Taking on the burden and financial risk of two mortgages is not something that should
be done lightly. This is particularly so because lenders may be less flexible if
you miss a payment than they would be if you had a single mortgage, due to the size
of the overall debt.
You will need to be able to fund all aspects of running a second property as you
would with buy to let - insurance, letting fees, maintenance, periodic redecoration
etc. Remember that management fees can be as high as 15 percent of your rental income,
that void periods can easily account for two months' worth of rent each year and
that income from the rental property is subject to tax.
The Home Energy Conservation Bill 2002 is new legislation that requires councils
to set up a register of all rented properties that are occupied by four or more
tenants. The new laws also establish new rules for fire safety, energy efficiency
and management of common areas, most of which place additional responsibilities
and costs on landlords.
Other points about let to buy
You can even let to buy if you do not have a deposit, assuming that you have a reasonable
amount of equity in your own home. You can always remortgage your existing home
to cover your current mortgage, but also raise an additional sum whilst you are
at it, in order to put down as a deposit on the new home you are buying.
Say you bought your house for £150,000 with a ninety percent mortgage of £135,000.
The value has since risen to £200,000 and you have reduced your mortgage debt to
£100,000. Therefore your equity has effectively risen from £15,000 to £100,000.
By using a let to buy mortgage, you can refinance the property, release some of
the capital, and use this money to fund the deposit for the purchase of another
Under the terms of your existing mortgage, some lenders will not allow you to let
your original property commercially. Other lenders may increase your interest rate
slightly, to bring it into line with other buy to let mortgages.

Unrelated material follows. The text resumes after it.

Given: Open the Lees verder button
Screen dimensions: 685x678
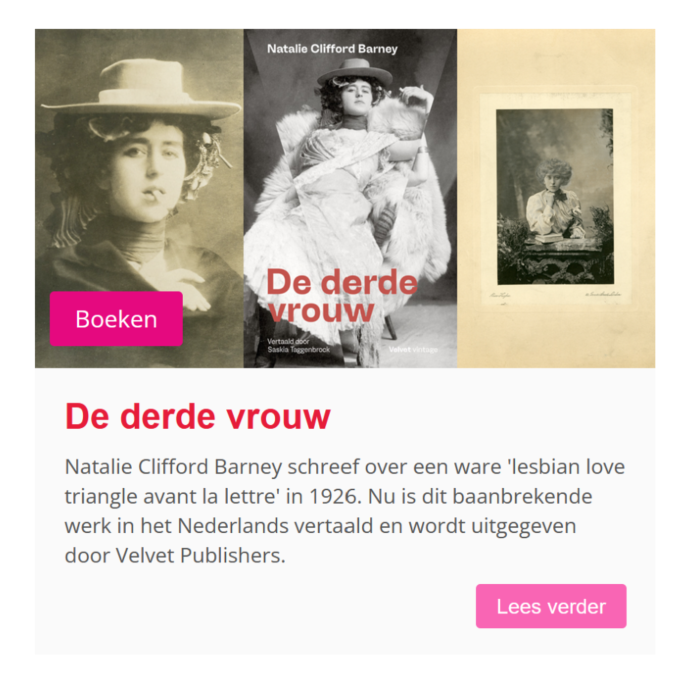Looking at the screenshot, I should click(551, 606).

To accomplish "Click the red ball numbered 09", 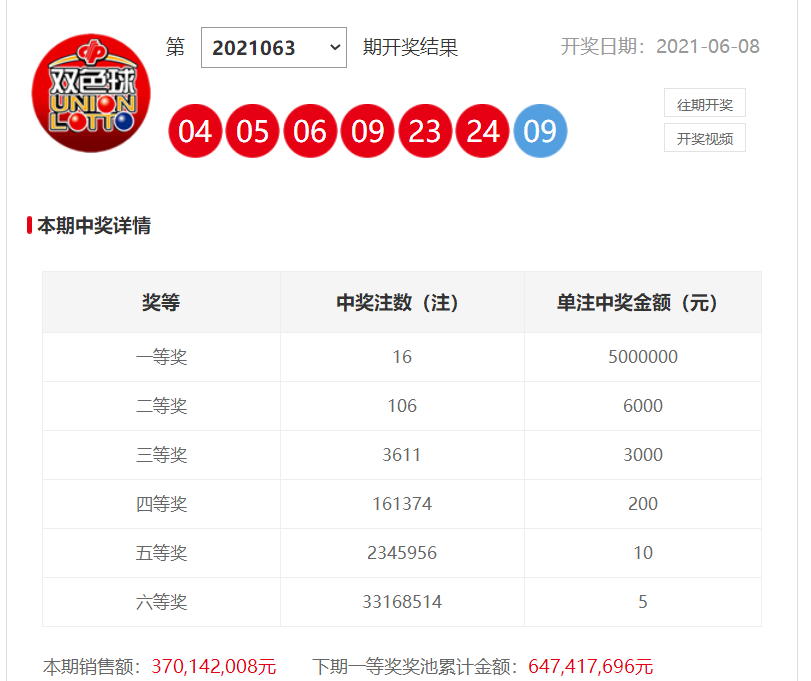I will click(x=368, y=131).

If you are prohibited from renting out your property with your current lender, but
are desperate to let to buy, you can always remortgage your original property with
a different lender. Just check the finer details in the mortgage documentation or
speak to a financial adviser to make sure that you are able to do this without penalty.
Before you let your home out, you should also tell your buildings and contents insurer,
as your existing policy may not cover you for the perceived high risk of having
tenants live in your property. Again, avoidance of this is not clever, as you could
lose everything if the house burns down and you find your policy has been invalidated.